Core principles and components of Forex trading algorithms
There are two ways in which traders can acquire a trading algorithm, one is to buy or rent or even find a free trading Expert Advisors (EA) online, or you can develop one yourself. Developing trading robots is not an easy task as it requires several core components like market data feeds, strategy logic, risk management modules, and an execution interface of some sort.
Market data
Real-time pricing data like bid and ask prices are necessary for trading algorithms to analyze prices and make decisions in live markets. This is achieved by either getting the price data from some source or using MT4 and MT5’s built-in IDE which does have the pricing data included. When using MT4 and MT5 EAs, pricing data is automatically transferred from broker to platform to EA which is much more comfortable than using APIs to get the data, sort it out, and then use it for analysis. Either way, it all depends on the trader’s expertise and resources. If you take cryptos as an example, many ago traders used Python to write codes where they get prices, then compose the candles, and only then allow their price analysis modulus to get price data. MT4 EAs, on the other hand, do not need all the extra work as they come with built-in bid and ask price data and a large code base for common indicators.
Strategy logic module
This is an important part of every trading robot no matter the complexity or markets. This module translates trader’s rules into executable code using Python, MQL5, or cAlgo (cTrader). A practical example would be” Buy EUR/USD when 50-day MA crosses above 200-day MA”. This is the job of a developer and software engineer and they should try to write short functions that are fast and resource-effective if the trading robot is an HFT or scalping algorithm. Overall, the strategy module is important in every trading robot.
Risk management module
Just like the strategy module, risk management is also a must-have part of any trading algorithm. These modules generally do several things like automating position sizing, stop-loss orders, and leverage controls to protect trading capital. The risk management part is supercritical and a core part of any algorithmic trading robot. Some robots can be divided into different files to make the clone clean and easy to use at any time or to use the same module in several different trading robots. It all depends on the preferences and goals of the programmer and trader who is developing the algo.
Execution interface
This is where the algorithms’ heart is located, this is where the trading robot executes trading positions according to its program. MT4 and MT5 have MQL5 support where every core component is well-ordered and placed in a template to make things easier for developers. However, if you are planning to use Python for trading or any software you need to use APIs (Application Programming Interface) to place orders with low latency. APIs enable trading robots to connect with the broker and get pricing data, which are built into MQL5 and MT4 &5.

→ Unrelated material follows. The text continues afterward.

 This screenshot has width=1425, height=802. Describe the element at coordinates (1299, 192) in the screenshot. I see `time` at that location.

Why Forex is perfect for algorithmic trading
For algo trading forex markets are most suitable especially for beginners as these markets are open 24/5 and trading platforms that are provided by most of them support built-in programming languages like MQL5 and cAlgo.
Trading platforms offer direct access to price data
Advanced trading platforms like MT4 and 5, offer a built-in MetaEditor IDE that enables traders to switch back and forth between the MT4 (5) platform and the Editor. This ensures traders can immediately test their EAs using the platforms’ built-in strategy tester. No APIs are required and every needed tool is readily available in the platform and Editor. This all is possible by integrating the pricing data feed directly with the platform. What’s even more exciting, the official versions of those platforms are also free and pricing data is also available. This comfortably allows traders to avoid additional hurdles and develop and test their EAs very quickly. They can then quickly deploy EAs on a demo account and then live, without needing to go somewhere else or to use APIs for complicated functionality, enabling lower latency.

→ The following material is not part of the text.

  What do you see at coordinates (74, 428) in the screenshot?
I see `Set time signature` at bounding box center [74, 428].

Lots of free trading algorithms
MT4, MT5, and cTrader platforms which are widely popular in Forex algorithmic trading, offer thousands of free EAs and custom indicators from official stores as well as blogs and trading forums. FX markets are one of the most actively traded markets and the knowledge base is huge. The code base is also huge and even absolute beginners can find something useful in free EAs and indicators. If one does not know how to develop or install EAs, there are many resources available online for free.
It is relatively straightforward to implement
Traders do not need to use custom functions for popular indicators as MQL5 and cAlgo provide a large library of built-in indicator functions. With bid and ask prices and other important variables, traders can just summon various data in their algorithms without the need to develop custom tools from the ground up like in Python and other languages. Crypto algo traders, for example, need to even develop functions to create candles, while Forex advanced platforms provide everything a trader needs to just write their own EA and test strategies much sooner.
It does not require advanced programming knowledge
Many Forex EAs come with instructions and platforms like MT4 and 5 make it super easy to install and run trading algorithms. Traders have to just open corresponding folders and paste files there and then attach EAs to their preferred instrument chart and it is ready to go. Apart from easy installation, there are many free online EA builders where traders can select popular indicators and then create rules and the website generates EAs for them. If even this seems difficult, then the official store for MT4 and 5 offers both free and paid algorithms. The same is true for the cTrader advanced platform.
Multi-asset access
Forex brokers never provide access only to FX pairs and there are usually commodities like metals, indices, cryptos, and sometimes even shares offered for trading. So, if you have a robust algorithm you can test it on multiple asset classes, which is superior flexibility no other asset traders have.